You know my opinion on this: Sometimes, you are carrying things
too far.

> Using the system-provided binutils has proven to be an issue sometimes,
> for example in RHEL6 on Haswell, where the standard system binutils is
> too old to be aware of AVX2. That's why we've opted to provide our own.

That's a perfectly valid approach.  (Though one could also blame RHEL
for shipping ancient software.  Even Debian ships a recent enough
binutils... ;-))

> How sure are you that a binutils built with the system compiler doesn't
> rely on that system compiler anymore at runtime (i.e. what if the system
> compiler gets updated, or worse, disappears)?

In this particular case, I'm quite sure.  None of the binutils
binaries or libraries depends on any compiler-provided library.

> Or, that loading another (likely newer) GCC isn't going to break that
> binutils build?

See above.  If you are so concerned, let me ask a counter question:
How sure are you that simply replacing the underlying binutils in
the GNU toolchain doesn't break the GCC compiled using the binutils
compiled with the system GCC?  To be really on the "safe side", you
would have to bootstrap GCC again with the new GCC using the binutils
compiled with that GCC.

> So, basically, this boils down to changing the name of 'GNU' to 'GCC',
> while making sure that binutils is a (runtime) dep of 'GCC'.
>
> That's not too terrible to fix, except for the tedious naming to
> discriminate between a GCC build with a binutils built with the system
> compiler vs a GCC build with a binutils built with that same GCC
> (version).
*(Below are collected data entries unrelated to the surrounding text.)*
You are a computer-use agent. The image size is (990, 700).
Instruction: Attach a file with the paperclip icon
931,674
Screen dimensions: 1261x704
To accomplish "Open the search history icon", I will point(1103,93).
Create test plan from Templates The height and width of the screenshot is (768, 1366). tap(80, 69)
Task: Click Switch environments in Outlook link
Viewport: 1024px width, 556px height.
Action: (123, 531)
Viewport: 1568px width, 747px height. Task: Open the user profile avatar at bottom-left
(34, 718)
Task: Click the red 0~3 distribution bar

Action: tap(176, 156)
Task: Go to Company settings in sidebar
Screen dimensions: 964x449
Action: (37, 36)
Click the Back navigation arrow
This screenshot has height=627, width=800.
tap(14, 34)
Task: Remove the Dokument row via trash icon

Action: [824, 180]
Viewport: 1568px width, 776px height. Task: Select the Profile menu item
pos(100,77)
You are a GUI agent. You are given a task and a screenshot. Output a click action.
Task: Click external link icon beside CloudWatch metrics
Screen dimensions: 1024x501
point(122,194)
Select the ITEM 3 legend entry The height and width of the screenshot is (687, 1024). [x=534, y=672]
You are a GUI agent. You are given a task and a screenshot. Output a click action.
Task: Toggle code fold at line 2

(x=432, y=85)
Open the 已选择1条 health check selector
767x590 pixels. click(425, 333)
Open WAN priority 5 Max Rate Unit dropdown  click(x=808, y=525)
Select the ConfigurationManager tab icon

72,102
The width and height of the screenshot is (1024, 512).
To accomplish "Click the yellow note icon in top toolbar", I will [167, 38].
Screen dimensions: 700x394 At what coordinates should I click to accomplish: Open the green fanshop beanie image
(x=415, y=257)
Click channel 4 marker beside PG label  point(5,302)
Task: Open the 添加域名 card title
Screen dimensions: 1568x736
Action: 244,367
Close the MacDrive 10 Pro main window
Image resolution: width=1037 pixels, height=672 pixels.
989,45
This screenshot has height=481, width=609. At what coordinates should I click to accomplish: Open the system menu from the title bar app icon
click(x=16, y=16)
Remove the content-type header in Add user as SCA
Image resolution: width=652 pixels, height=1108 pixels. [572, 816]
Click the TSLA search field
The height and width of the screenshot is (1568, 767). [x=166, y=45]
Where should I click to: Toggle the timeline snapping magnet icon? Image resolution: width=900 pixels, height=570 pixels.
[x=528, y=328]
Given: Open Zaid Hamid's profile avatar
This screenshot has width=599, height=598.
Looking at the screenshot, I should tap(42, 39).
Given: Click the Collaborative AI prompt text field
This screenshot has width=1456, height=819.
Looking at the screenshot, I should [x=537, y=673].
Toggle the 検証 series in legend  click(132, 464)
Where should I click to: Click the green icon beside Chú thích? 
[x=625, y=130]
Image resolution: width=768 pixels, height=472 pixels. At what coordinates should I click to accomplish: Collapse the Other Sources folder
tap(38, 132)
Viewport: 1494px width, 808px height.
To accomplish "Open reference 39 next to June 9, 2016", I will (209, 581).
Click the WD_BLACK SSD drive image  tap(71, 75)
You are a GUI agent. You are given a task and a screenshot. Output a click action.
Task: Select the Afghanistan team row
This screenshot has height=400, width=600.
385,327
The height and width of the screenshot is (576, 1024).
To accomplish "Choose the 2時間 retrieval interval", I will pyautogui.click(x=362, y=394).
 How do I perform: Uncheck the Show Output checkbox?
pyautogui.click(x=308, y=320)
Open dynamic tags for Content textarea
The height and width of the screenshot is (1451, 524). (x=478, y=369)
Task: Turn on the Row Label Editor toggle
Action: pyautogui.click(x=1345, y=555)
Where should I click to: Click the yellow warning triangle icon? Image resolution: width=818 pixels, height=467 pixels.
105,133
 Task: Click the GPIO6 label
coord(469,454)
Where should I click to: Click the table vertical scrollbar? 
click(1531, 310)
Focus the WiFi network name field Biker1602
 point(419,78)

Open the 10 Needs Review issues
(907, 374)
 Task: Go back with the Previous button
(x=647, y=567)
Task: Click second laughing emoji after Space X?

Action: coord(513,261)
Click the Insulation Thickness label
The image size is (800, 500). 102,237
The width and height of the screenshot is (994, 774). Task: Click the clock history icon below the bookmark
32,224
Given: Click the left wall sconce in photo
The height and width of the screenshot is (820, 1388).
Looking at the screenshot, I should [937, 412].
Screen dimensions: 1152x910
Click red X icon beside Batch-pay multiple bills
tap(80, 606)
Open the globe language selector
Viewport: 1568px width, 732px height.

In the latter, there's a chicken-or-egg situation we need to
> dance around.
>
> Basically, you'd have a 'GCC' compiler (built with a binutils built with
> system GCC) and a 'GCC' toolchain (which includes a binutils built with
> the GCC compiler we've built). Since both can not be loaded at the same
> time, you'd need to rename the GCC compiler module to something else.

And you'd have to make sure that only the "right" GCC (in this case,
the toolchain) extends the modulepath in a hierarchical scheme.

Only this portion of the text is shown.